質問の内容は、最初に、税制改正に伴って市民負担の実態を市長が本当にご存じなのかどうなのかということを、今のご答弁を伺っていてちょっと疑問になりましたので、再度伺わせていただきたいと思います。
ただいまのご答弁では、税制改正の必要性について、長期債務残高が774兆円にもなっているということ。それから、アメリカに次いで低い国民負担率であるということを挙げられました。しかし、一市民の立場から見て、また多くの市民がそうだと思うんですけれども、この国が常に言っている長期債務残高について、一体この借金はだれがつくったんだと、自分たちが決して頼んでつくってもらったわけではない。そのためにこんなに負担を増やされるのはかなわない、そんな声が今たくさん聞かれています。また、アメリカに次いで低い国民負担率を挙げられましたけれども、実際に手取り収入を見ますと、本当に今、国民は大変です。
ですから、そういうような実態から見て、このことを理由に市長は挙げられたというふうに考えましたけれども、どうなのかと、市民は理解できるのだろうかと思いました。今、本当に市民の生活が大変だということを、今回の厚生常任委員会の中でも障がい者の問題が取り上げられましたけれども、本当に大変な実態が一杯出されてきています。そういうような市民の切実な声にしっかりと耳を傾けようというような、そんなお気持ちが残念ながら感じられなかったんですけれども、この辺について、これから市民負担がどんどん増えていくということを、その事実をしっかりと見据えて、市長がどのようにお考えなのか再度伺いたいと思います。
それと、農業問題についてですけれども、これは要望としたいと思います。先ほど申し上げましたけれども、江別小麦が今、本当に全道的にも全国的にもネーム・バリューが広がって、随分と流通にも乗っかってきていて、全国的にも知名度が上がってきているというふうに聞いていますけれども、その割には、では江別市民が本当に江別小麦で作ったパンを日常的に食べられているのか、江別小麦で作ったラーメンが日常食べられているのかと言いますと、なかなかそうではない、そんな実態があるように思います。その一つには、先ほども申し上げましたけれども、小麦の流通体制の問題があって、なかなか市民の食卓に毎日上るほど値段が安くないという状況があります。そんな中で、是非行政として市民が自分たちの地元で作った小麦を使ったものが本当に食卓に上るような、そのような行政の仕組みづくりも検討していただければなというふうに思っております。

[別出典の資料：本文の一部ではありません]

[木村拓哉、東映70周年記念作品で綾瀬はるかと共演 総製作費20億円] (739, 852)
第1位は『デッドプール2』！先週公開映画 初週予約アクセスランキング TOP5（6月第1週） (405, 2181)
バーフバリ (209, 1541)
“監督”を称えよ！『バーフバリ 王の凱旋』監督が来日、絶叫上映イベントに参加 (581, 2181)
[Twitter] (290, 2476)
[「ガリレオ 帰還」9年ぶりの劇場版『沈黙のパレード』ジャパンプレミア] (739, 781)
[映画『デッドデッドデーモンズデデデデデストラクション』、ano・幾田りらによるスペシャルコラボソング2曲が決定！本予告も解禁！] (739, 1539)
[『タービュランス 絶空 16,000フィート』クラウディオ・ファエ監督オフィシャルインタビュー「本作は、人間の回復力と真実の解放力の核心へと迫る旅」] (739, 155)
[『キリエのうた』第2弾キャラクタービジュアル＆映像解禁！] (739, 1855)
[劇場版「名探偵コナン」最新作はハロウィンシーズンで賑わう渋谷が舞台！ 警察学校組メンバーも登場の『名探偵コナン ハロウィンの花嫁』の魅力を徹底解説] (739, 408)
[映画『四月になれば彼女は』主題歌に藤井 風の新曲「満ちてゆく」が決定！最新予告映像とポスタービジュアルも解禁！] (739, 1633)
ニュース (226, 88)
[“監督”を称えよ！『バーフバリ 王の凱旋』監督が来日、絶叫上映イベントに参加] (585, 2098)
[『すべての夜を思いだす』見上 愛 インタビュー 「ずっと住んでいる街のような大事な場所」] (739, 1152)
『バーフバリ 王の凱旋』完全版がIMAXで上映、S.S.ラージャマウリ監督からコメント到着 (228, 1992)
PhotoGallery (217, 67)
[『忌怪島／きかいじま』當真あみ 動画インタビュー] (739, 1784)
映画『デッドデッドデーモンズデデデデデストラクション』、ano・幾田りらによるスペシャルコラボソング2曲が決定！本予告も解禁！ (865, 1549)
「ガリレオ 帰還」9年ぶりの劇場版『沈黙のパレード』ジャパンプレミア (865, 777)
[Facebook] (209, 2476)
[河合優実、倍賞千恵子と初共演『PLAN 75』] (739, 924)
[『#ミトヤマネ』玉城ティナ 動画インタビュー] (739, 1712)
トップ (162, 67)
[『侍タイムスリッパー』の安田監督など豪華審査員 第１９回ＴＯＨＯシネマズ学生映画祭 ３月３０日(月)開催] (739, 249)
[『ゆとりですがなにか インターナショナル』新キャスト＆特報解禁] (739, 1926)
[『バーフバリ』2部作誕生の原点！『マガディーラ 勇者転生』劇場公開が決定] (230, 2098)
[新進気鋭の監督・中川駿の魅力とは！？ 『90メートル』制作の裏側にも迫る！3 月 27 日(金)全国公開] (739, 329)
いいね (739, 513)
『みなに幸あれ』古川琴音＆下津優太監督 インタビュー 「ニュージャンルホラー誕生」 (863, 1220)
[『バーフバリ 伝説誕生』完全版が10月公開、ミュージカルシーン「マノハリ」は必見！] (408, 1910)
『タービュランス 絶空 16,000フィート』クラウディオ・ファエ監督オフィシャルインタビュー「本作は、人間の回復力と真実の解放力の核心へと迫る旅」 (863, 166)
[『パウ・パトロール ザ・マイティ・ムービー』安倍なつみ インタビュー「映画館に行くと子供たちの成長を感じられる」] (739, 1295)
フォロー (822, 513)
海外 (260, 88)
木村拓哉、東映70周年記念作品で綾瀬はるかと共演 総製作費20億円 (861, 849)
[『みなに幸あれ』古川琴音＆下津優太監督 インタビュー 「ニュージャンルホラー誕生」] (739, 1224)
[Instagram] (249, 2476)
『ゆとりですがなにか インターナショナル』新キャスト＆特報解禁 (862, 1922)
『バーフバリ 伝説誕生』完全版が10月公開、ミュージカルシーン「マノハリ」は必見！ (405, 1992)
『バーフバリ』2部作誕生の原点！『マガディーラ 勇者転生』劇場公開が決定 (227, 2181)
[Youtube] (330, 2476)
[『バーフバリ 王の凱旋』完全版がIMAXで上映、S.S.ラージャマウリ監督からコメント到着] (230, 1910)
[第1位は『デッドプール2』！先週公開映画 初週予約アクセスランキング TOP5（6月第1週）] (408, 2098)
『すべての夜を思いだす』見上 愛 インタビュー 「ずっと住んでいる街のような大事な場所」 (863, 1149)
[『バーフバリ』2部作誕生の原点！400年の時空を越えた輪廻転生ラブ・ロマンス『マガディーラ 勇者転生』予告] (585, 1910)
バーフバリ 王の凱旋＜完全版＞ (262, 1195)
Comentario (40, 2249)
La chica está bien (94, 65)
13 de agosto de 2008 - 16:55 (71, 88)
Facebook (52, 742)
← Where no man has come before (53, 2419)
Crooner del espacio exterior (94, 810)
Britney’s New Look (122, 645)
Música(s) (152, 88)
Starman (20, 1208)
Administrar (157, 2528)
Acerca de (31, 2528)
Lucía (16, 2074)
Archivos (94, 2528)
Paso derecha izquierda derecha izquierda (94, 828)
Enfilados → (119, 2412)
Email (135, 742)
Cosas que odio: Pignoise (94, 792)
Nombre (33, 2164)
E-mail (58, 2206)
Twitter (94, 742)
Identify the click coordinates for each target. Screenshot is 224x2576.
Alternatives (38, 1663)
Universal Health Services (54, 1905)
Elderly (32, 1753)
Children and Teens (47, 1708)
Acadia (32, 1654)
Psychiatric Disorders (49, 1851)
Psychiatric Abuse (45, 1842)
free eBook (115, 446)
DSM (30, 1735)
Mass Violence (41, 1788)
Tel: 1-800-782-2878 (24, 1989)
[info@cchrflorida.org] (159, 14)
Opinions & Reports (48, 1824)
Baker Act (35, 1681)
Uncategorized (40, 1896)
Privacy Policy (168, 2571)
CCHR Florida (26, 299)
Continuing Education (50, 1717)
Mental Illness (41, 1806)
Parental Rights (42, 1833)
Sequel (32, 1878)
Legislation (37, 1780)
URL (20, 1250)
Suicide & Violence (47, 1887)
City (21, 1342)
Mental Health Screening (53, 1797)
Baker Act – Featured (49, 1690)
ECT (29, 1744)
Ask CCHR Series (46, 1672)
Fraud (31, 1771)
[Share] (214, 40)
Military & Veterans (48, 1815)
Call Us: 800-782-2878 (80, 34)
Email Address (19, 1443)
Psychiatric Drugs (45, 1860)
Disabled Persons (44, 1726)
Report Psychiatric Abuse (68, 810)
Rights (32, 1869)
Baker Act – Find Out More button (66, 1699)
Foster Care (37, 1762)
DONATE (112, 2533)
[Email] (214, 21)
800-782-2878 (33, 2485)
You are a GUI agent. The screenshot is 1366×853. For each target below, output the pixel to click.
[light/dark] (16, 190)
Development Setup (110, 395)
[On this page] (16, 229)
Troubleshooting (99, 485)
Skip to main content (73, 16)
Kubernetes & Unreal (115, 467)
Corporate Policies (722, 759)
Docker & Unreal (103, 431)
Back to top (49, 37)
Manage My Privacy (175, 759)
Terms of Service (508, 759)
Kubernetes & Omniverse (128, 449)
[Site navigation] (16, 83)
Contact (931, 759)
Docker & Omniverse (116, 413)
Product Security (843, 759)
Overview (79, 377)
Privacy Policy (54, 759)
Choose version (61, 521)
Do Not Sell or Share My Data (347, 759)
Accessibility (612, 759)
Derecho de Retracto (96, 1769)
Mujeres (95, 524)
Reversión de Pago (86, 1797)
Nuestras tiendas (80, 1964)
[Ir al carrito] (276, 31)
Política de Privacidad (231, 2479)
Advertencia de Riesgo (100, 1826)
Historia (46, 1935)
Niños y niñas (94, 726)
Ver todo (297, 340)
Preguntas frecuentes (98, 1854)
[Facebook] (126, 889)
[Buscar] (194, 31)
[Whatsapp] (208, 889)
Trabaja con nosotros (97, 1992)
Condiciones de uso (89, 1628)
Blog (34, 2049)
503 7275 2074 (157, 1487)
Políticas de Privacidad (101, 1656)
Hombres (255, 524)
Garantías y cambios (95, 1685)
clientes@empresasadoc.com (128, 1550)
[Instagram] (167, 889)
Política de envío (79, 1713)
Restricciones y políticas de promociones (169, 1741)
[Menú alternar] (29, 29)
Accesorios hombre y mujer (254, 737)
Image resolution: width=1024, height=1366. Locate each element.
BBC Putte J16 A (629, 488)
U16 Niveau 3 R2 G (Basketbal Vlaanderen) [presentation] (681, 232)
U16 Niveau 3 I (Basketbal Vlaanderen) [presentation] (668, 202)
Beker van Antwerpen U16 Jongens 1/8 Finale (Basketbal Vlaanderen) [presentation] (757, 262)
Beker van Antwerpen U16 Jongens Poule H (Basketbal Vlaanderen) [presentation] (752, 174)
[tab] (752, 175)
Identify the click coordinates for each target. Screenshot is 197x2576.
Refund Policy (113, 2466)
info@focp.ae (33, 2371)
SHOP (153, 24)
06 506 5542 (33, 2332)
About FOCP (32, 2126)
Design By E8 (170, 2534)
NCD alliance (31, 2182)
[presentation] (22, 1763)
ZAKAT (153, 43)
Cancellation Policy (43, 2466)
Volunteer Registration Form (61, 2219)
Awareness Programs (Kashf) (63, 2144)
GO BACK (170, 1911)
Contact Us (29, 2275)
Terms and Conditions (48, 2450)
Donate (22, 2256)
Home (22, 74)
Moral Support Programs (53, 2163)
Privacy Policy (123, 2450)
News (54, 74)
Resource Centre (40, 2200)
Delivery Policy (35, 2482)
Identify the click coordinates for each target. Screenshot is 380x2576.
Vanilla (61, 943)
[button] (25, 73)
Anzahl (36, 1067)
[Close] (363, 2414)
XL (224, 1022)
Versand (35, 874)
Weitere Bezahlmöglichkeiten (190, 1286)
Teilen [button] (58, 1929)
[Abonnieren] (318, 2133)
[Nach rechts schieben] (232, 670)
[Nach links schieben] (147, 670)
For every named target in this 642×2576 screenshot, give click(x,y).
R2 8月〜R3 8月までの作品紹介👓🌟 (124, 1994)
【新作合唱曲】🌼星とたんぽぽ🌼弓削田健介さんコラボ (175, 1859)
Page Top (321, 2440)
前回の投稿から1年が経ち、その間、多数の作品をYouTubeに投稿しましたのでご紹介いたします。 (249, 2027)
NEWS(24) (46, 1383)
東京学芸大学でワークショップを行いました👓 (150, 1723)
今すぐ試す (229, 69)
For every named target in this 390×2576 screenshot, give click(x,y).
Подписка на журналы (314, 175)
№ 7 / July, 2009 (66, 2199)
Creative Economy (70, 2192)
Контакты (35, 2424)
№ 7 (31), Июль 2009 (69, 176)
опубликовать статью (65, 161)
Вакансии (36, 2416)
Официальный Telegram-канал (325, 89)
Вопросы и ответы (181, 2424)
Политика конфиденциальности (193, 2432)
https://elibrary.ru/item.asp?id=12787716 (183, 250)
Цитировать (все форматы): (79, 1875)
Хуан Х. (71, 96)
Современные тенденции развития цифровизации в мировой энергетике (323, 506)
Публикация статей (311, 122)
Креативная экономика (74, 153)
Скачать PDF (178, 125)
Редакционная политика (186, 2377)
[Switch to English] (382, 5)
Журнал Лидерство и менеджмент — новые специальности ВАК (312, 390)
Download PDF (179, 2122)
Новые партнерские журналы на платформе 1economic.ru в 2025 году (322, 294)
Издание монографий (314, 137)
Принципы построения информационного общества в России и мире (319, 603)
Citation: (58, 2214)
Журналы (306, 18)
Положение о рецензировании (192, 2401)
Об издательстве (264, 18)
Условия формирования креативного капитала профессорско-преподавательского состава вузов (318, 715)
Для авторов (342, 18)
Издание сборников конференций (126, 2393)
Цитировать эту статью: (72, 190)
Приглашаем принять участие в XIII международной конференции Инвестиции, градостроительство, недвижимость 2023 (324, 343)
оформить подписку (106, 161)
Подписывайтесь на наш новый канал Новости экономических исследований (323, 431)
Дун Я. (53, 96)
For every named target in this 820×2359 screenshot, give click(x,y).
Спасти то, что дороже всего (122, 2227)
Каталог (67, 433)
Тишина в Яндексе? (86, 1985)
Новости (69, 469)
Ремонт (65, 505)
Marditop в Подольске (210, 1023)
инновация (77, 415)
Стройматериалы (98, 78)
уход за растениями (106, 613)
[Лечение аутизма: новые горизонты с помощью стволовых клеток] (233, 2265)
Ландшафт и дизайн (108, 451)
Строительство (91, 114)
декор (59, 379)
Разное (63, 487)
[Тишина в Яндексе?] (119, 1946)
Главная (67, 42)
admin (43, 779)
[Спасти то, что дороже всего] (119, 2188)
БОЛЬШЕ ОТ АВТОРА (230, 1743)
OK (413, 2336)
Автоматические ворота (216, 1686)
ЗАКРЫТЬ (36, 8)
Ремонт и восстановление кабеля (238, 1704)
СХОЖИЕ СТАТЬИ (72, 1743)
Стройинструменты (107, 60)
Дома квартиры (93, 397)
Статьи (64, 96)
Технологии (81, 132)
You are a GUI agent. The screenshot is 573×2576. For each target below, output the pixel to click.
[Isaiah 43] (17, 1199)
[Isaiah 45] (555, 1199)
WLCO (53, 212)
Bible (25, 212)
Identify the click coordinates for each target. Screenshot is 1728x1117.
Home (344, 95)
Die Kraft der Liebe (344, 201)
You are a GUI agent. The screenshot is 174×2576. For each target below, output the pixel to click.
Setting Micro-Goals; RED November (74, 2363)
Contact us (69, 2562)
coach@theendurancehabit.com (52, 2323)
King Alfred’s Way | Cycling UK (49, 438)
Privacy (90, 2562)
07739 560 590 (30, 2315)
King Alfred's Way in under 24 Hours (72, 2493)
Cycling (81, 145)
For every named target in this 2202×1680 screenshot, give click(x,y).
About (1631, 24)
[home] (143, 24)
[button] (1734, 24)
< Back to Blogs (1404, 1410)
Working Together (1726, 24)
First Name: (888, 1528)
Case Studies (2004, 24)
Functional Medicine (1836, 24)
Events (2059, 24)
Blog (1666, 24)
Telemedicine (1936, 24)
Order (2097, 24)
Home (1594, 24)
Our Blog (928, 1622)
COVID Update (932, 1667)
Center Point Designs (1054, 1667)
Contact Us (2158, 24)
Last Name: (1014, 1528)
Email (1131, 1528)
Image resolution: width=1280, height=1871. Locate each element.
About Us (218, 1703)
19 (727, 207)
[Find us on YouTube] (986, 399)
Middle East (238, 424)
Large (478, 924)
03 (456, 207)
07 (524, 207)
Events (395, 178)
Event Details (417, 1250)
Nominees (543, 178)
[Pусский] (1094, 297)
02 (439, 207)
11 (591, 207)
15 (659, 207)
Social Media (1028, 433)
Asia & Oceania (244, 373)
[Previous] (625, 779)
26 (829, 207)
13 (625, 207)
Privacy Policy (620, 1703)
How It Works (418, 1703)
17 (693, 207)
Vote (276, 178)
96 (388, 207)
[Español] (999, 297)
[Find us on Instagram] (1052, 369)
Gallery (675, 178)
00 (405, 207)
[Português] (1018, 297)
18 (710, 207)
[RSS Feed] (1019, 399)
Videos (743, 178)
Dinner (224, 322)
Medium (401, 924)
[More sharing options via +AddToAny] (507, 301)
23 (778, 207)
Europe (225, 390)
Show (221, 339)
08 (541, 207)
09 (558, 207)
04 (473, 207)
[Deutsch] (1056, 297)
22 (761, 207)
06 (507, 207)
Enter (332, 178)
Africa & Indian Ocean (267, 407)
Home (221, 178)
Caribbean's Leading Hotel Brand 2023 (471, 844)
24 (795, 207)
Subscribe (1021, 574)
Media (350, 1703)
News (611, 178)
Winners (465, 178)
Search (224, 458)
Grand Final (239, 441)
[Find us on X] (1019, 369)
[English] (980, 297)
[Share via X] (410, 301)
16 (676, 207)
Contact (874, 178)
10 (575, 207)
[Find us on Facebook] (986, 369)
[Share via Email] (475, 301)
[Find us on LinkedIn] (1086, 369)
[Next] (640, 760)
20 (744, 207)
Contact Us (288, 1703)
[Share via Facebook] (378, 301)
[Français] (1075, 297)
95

また、市内には江別製粉の小ロットのF-shipという製粉機械もきちっと整備されています。十勝や北見が今、道内では本当に小麦の主要産地だと言われていますけれども、そういうところでさえ地元で作った小麦を小ロットで製粉するというシステムはないというふうに聞いております。そういう江別の特性も生かして、是非江別小麦を市内の一般の市民の食卓にも上るような、そんなシステムをつくっていただくように要望いたします。
最後に、学童保育についての要望ですけれども、運営基準、設置基準のナショナル・ミニマムについて、道の方に働き掛けていきたいというふうなご答弁をうれしく思いましたけれども、特にもう一つ大きな問題は、やはり財政の問題があると思います。今、国が学童保育に対して出している補助金は、保育所に関する補助金とは雲泥の差があります。そういう意味では、是非この財政措置についても補助金の単価を上げていくように強く国に求めていくことと同時に、市としても学童保育の在り方、市民の子供たちを守るための学童保育に対して、市としても財政措置の支援を強く要望するものです。
以上で2回目の質問を終わります。
市長(小川公人君)
吉本議員の再質問の中で、市民の痛みというか、市民のそういった状況にある大変さについて耳を傾けていないのではないかと、こういうご指摘でありますが、先ほどの最初のご答弁は国の構造改革、そしてまた、その考え方について申し上げているわけです。国の構造改革がもたらした影響うんぬんということでいろいろとご質問がありましたけれども、私は、国が債務として774兆円にも上る、これは事実ですから、そういう状況にある。そしてまた、国のとらえの中には、日本のこういった国民負担率ということは先進国で比較すると低い方、いい悪いは別にしてそういうとらえがあって、全体の税制等々見直し、税財政改革は避けられないと、そういう方向に来ているということを私は申し上げたのであって、私の考えを申し上げたわけではなくて、大きく国の流れはそういう方向に行っているということを申し上げている。
私は、是非はともかく、もちろん国にもいろんな機会を通じて、北海道市長会、全国市長会を通じて国に要望することもありますけれども、それはそれとしてやっていますけれども、限られた、与えられた条件の中で泣き言を言うわけにもいかない。もちろん要望すること、見直しをすること、改善することは言いますけれども、しかし、現状で限られた、与えられた条件の中でどう歳出を、市民のニーズをどうとらえるかということを考えてきたつもりでありますし、限られた財源の中で取捨選択、優先順位をどうするかということで、あれもこれもという時代ではないということは申し上げてきました。その中で、選択をさせていただいて取り組んできていると、こういうことで、皆さんのご苦労、市民の皆さんが厳しい状況にあるということは、私は十分承知しているつもりでありますけれども、その中で、またこれからも十分その辺の中で政策選択については意を用いて取り組んでいきたいと、こう思っておりますので、ご理解をいただきたいと思います。
議長(岡村繁美君)
以上をもって、吉本議員の一般質問を終結いたします。
一般質問の途中でありますが、昼食のため暫時休憩いたします。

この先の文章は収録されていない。